Pasados unos minutos de
incertidumbre, el hombre tatuado vuelve con el móvil y reclama al mensajero una
cantidad inferior a la que ofrecía inicialmente. El empleado de UPS,
visiblemente aliviado, desembucha la gallina con rapidez y se dirige al camión
de reparto, aparcado más abajo del hospital. Tras poner en marcha el vehículo,
dobla la esquina del bar y se cruza con el ladrón, que camina lánguido y
despreocupado bajo el sol insultante. El chófer le grita enfadado: “¡La funda,
me falta la funda!”. El chico ni lo mira y sigue su paso lento y tranquilo,
pasa por la acera recién mojada, que la mujer ya ha abandonado, se descalza las
míseras chanclas y se moja los pies en los charcos.
¿Qué importa y qué no importa a nuestro alrededor?
El bledo o amaranto - ¡qué bello su nombre menos conocido! -
es una planta considera mala hierba o invasora que proviene de Sudamérica y que
hace tiempo se adaptó al clima caluroso del Sur de Europa. Es tan antigua su
presencia que dio lugar al conocido dicho:
Me importa un bledo. Y ese es el valor que le damos, el de algo
insignificante y molesto que roba los nutrientes a otras plantas decorativas en
nuestros jardines y macetas. Sin embargo, el bledo es una planta con un gran
valor nutritivo, alto contenido en hierro y sabor agradable, además, sus
espigas se han usado desde antiguo para fabricar un sustituto de la harina de
trigo, y en ciertas partes de Centroamérica es un alimento básico tanto para
ensaladas como para tortas. Y más de una torta nos daríamos por unas hojas de
bledos si nos encontrásemos en medio de un campo inculto sin otra cosa que
comer.
Para nuestro azorado mensajero, el móvil que portaba
en el bolsillo no era más que un inservible trozo de metal y tierras raras sin
más utilidad; eso sí, combinados estos con una tecnología que él mismo se encarga de
distribuir. Él se hubiera deshecho con cierta facilidad del amasijo de
circuitos, pero en modo alguno de lo que los hacía realmente valiosos, los flotantes
datos que el propio usuario había ido introduciendo.
El
empleado de UPS, como tantos otros dueños de estos dispositivos baratos, -entre
los que, por supuesto, me cuento- no repara en el daño ambiental que produce la
extracción de las tierras raras, ni en la huella de carbono que origina su
fabricación, ni en el coste en capital humano. Tampoco la señora que limpia la
acera es consciente de que con esos tiernos brotes de una planta invasora,
podría preparar una nutritiva y sencilla cena, ni de lo que cuestan los litros
de agua que alegremente ha desperdiciado.

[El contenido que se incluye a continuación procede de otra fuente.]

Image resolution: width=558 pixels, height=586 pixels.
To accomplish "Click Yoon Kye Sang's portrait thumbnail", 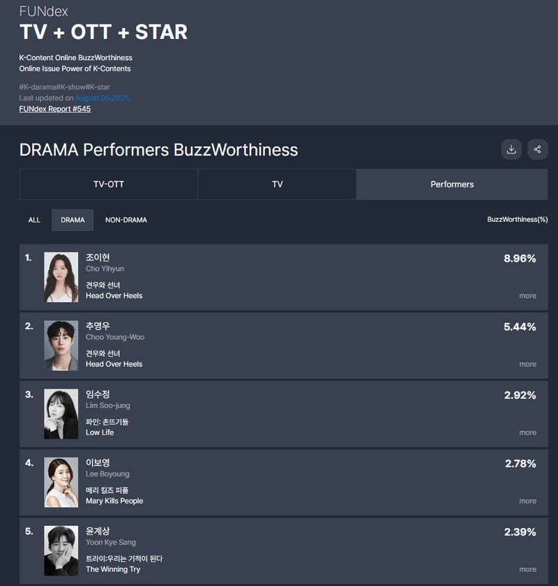I will click(x=61, y=550).
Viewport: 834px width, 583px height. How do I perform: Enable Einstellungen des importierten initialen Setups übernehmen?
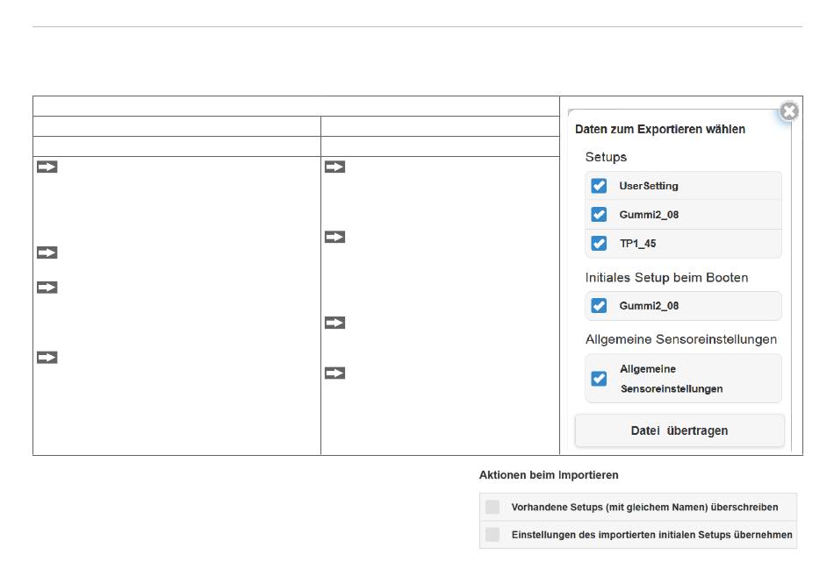coord(492,535)
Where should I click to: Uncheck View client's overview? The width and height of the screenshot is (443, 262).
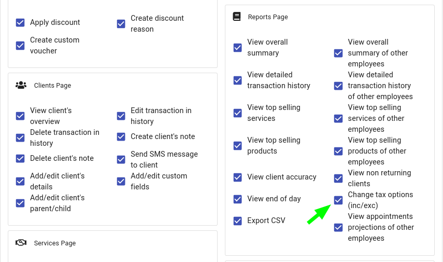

Los móviles y los bledos, siendo
tan distintos, se parecen mucho por la poca importancia que damos a su
presencia como objetos artificiales o naturales; nos da la sensación de que
todo se fabrica o crece sin aparente esfuerzo, como si fuera connatural a las
cosas existir, servir para nuestros planes, o molestar la frágil perfección de
nuestras importantes vidas. Pero quizá, como dejara escrito Jorge Luis Borges en un famoso poema,
estas cosas, de una u otra manera, permanecerán, recicladas, salvadas de un
vertedero, brotarán de nuevo de unas profundas y obstinadas raíces, nos
sobrepasarán, mientras que nosotros nos iremos disipando en la penumbra de una
existencia fugaz.
Laura Sam y Juan Escribano, en este reciente single: “Tampoco puede ser eterno”,
parecen dejarnos una lección bastante ajustada de lo que quiero decir, de la
importancia que tienen las cosas que no importan, de lo poco importante y a la
vez esencial que es el trozo de tiempo que nos ha tocado vivir.